• WHAT IS EXPECTED
Put everything in the records from the line containing "Navigate to the Jobs tab" down to the end into a Markdown table with the columns "Row" and "Record text," numbering each row and omitting blank lines. Leave the pictures out of the answer.

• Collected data
————
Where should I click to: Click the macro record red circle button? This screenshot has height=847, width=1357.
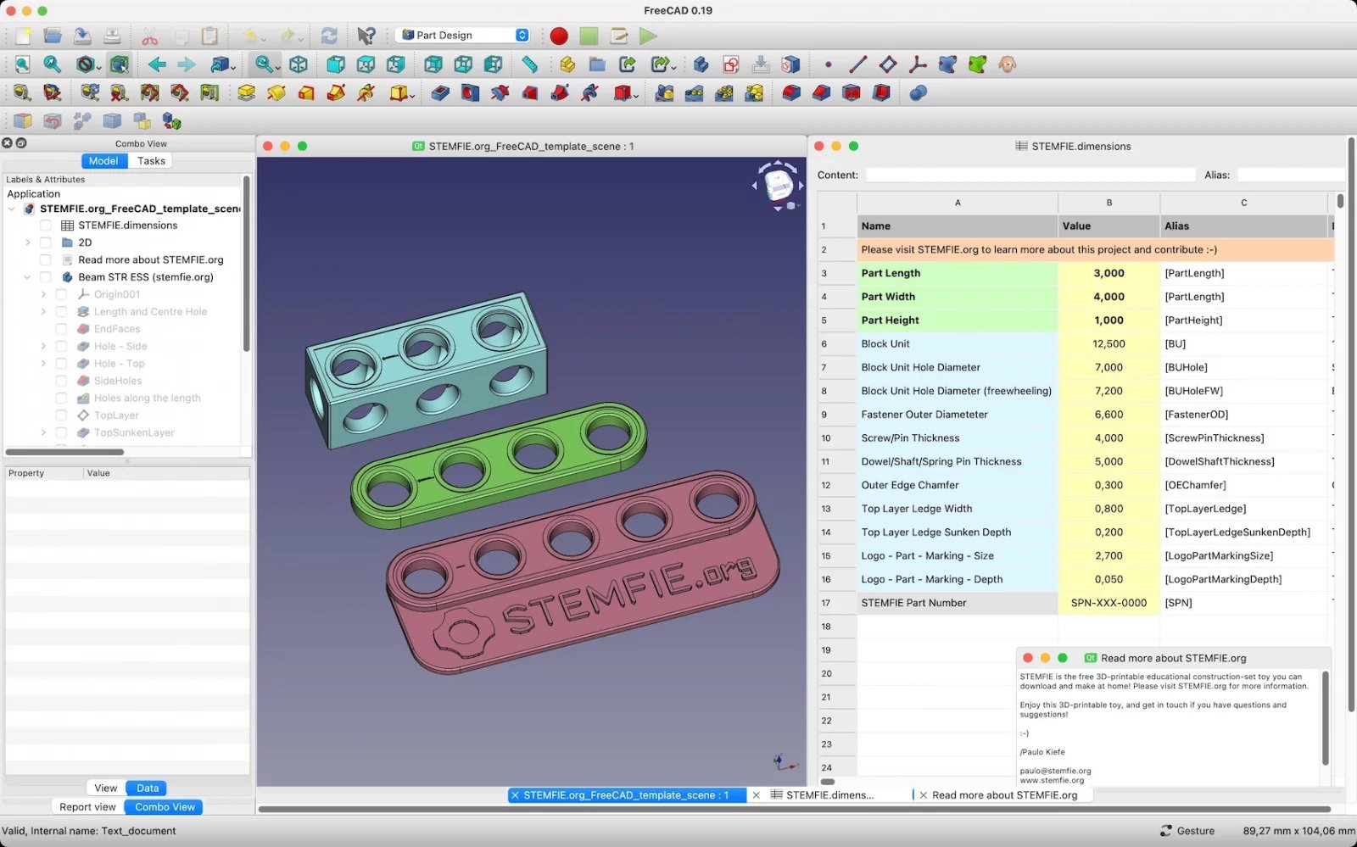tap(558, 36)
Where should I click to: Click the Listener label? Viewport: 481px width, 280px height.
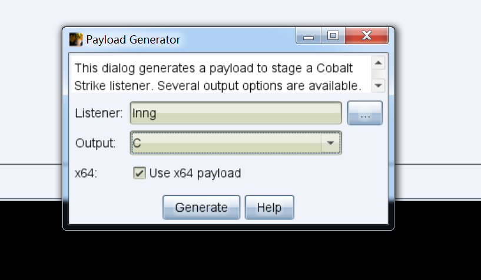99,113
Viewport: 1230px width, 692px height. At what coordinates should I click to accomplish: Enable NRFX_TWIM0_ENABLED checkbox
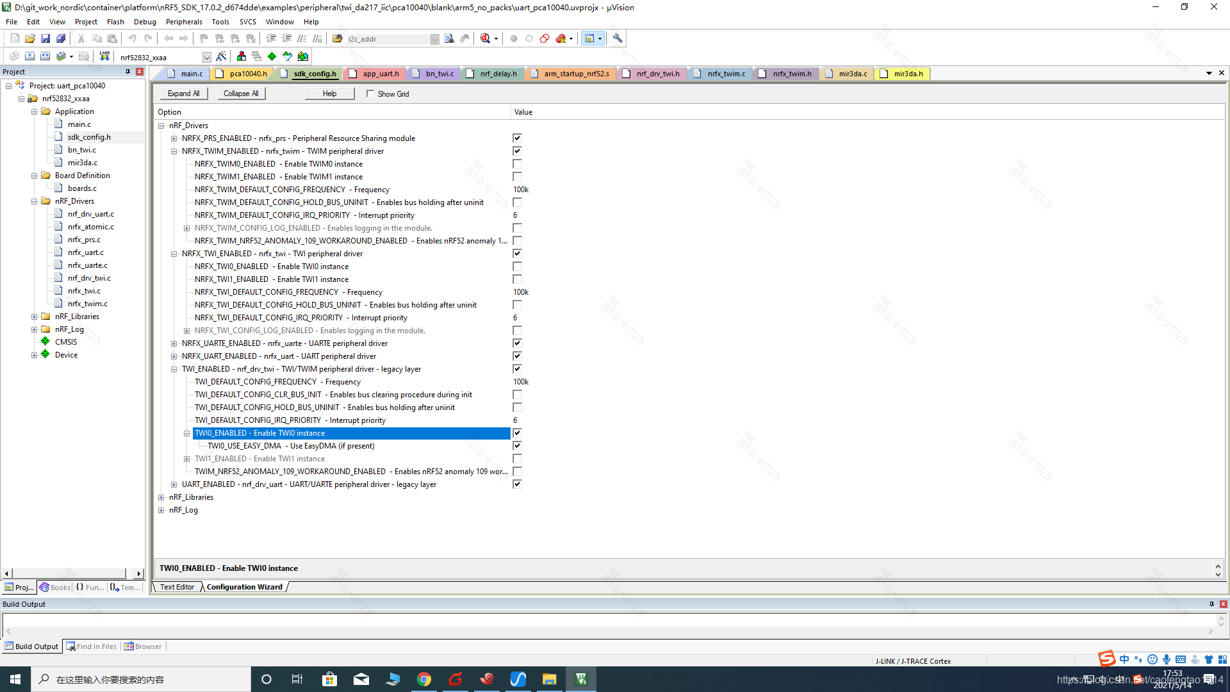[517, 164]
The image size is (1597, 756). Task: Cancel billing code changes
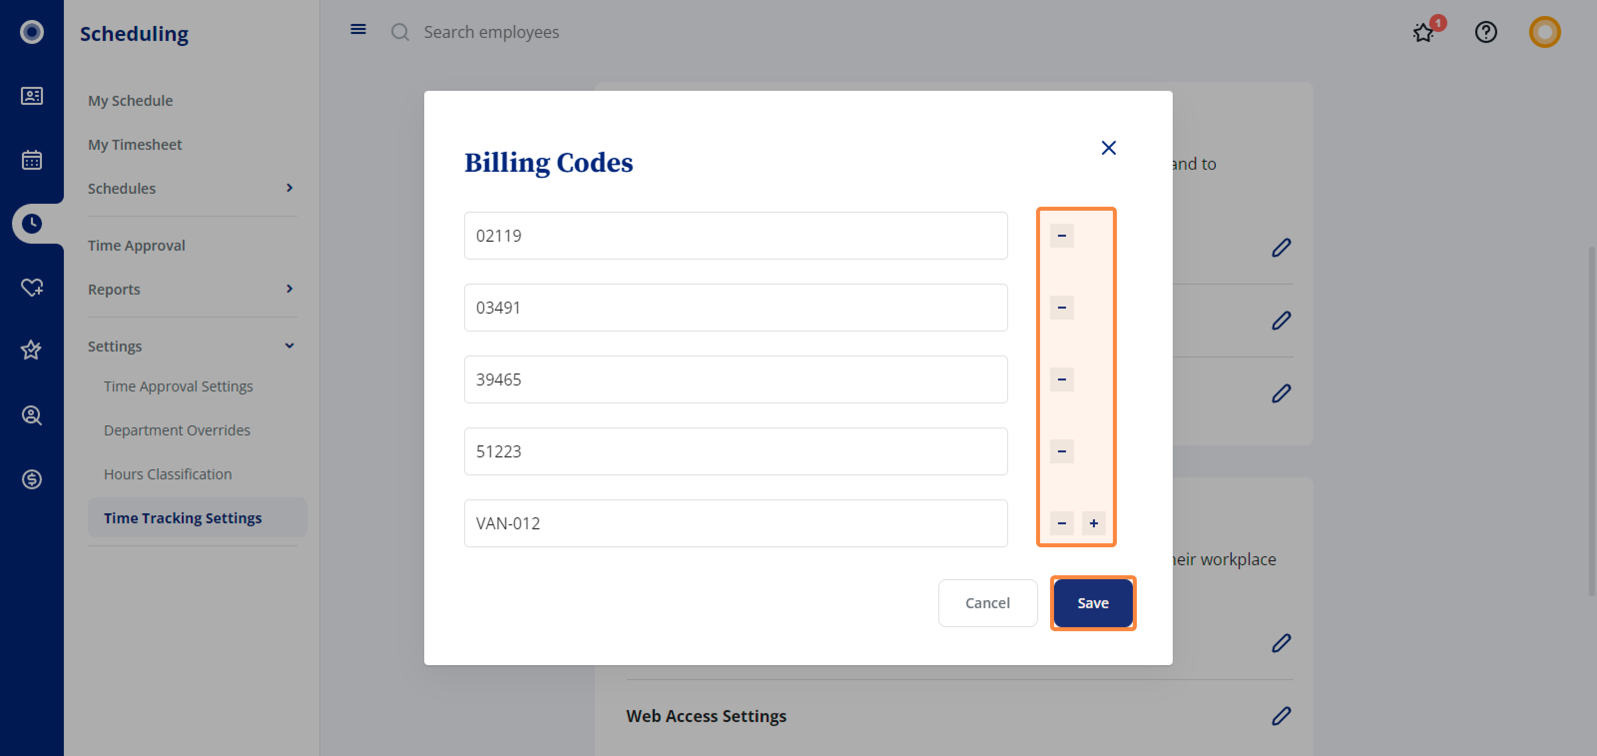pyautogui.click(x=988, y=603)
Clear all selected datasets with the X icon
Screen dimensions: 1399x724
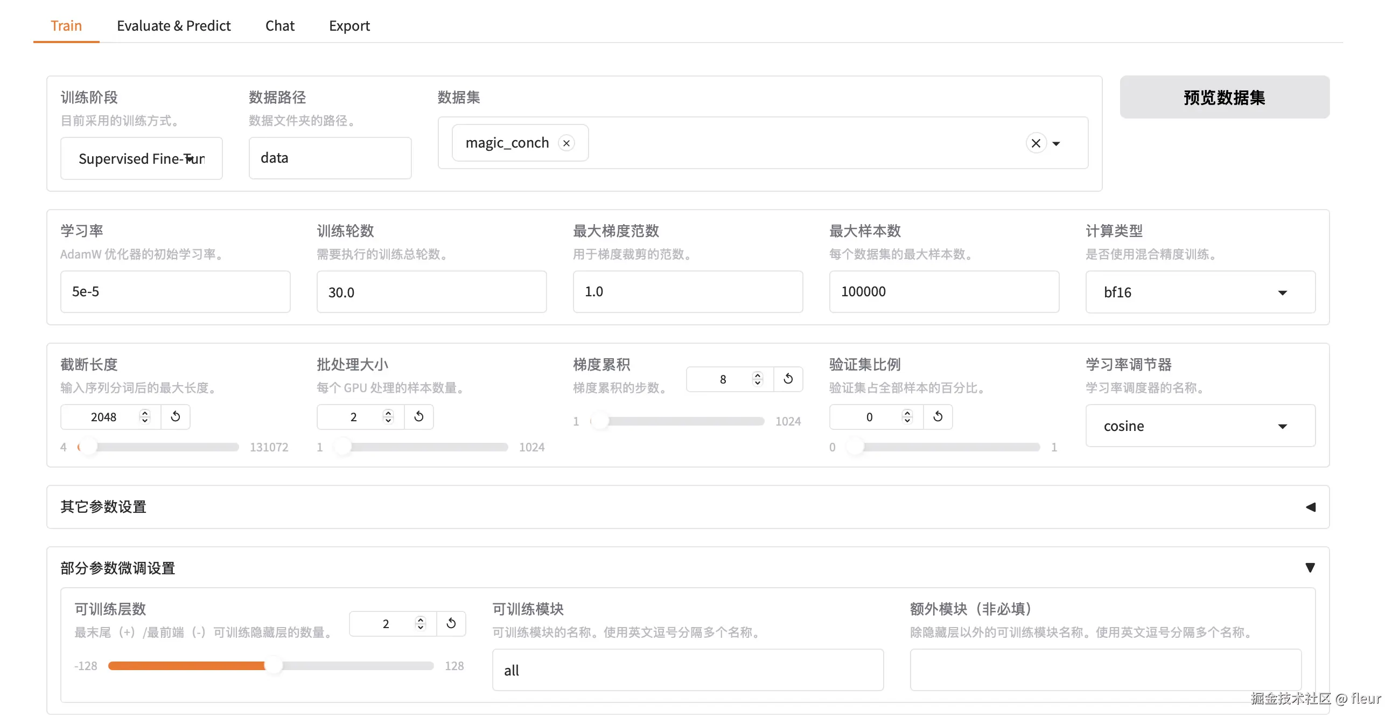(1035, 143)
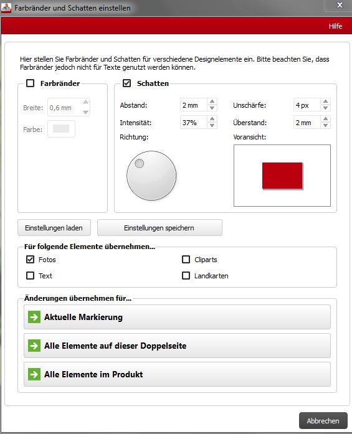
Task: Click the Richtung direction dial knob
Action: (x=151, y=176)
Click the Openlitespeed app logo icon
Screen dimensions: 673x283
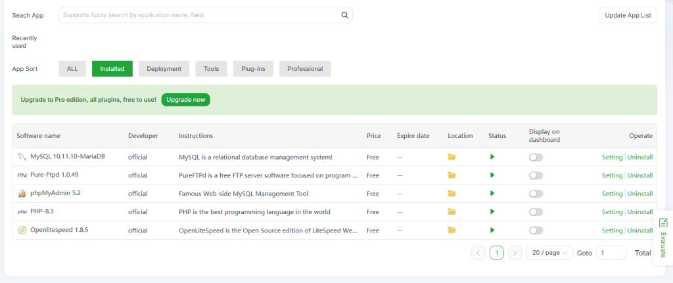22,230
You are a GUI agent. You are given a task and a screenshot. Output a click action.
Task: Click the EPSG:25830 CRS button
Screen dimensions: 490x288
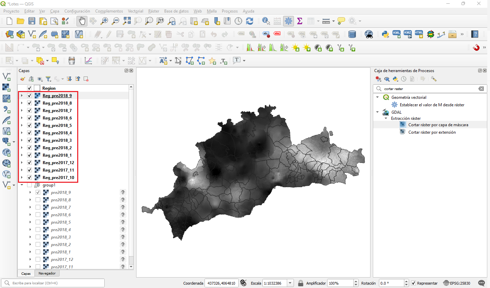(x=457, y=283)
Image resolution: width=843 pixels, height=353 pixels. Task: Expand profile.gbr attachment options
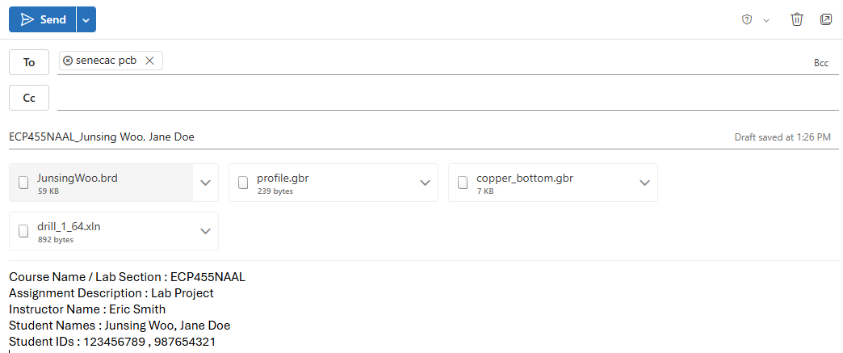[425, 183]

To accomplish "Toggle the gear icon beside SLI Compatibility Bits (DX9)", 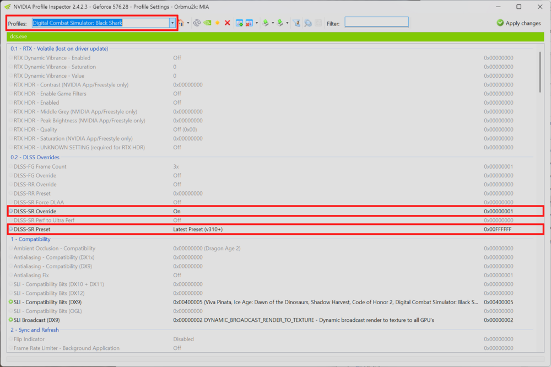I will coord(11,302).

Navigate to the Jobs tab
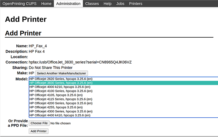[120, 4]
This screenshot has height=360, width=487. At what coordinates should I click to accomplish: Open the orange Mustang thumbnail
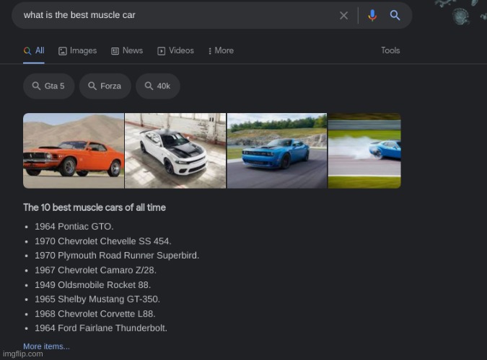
————
• EXPECTED ANSWER
| Row | Record text |
|---|---|
| 1 | Navigate to the Jobs tab |
| 2 | [120, 4] |
| 3 | This screenshot has height=360, width=487. At what coordinates should I click to accomplish: Open the orange Mustang thumbnail |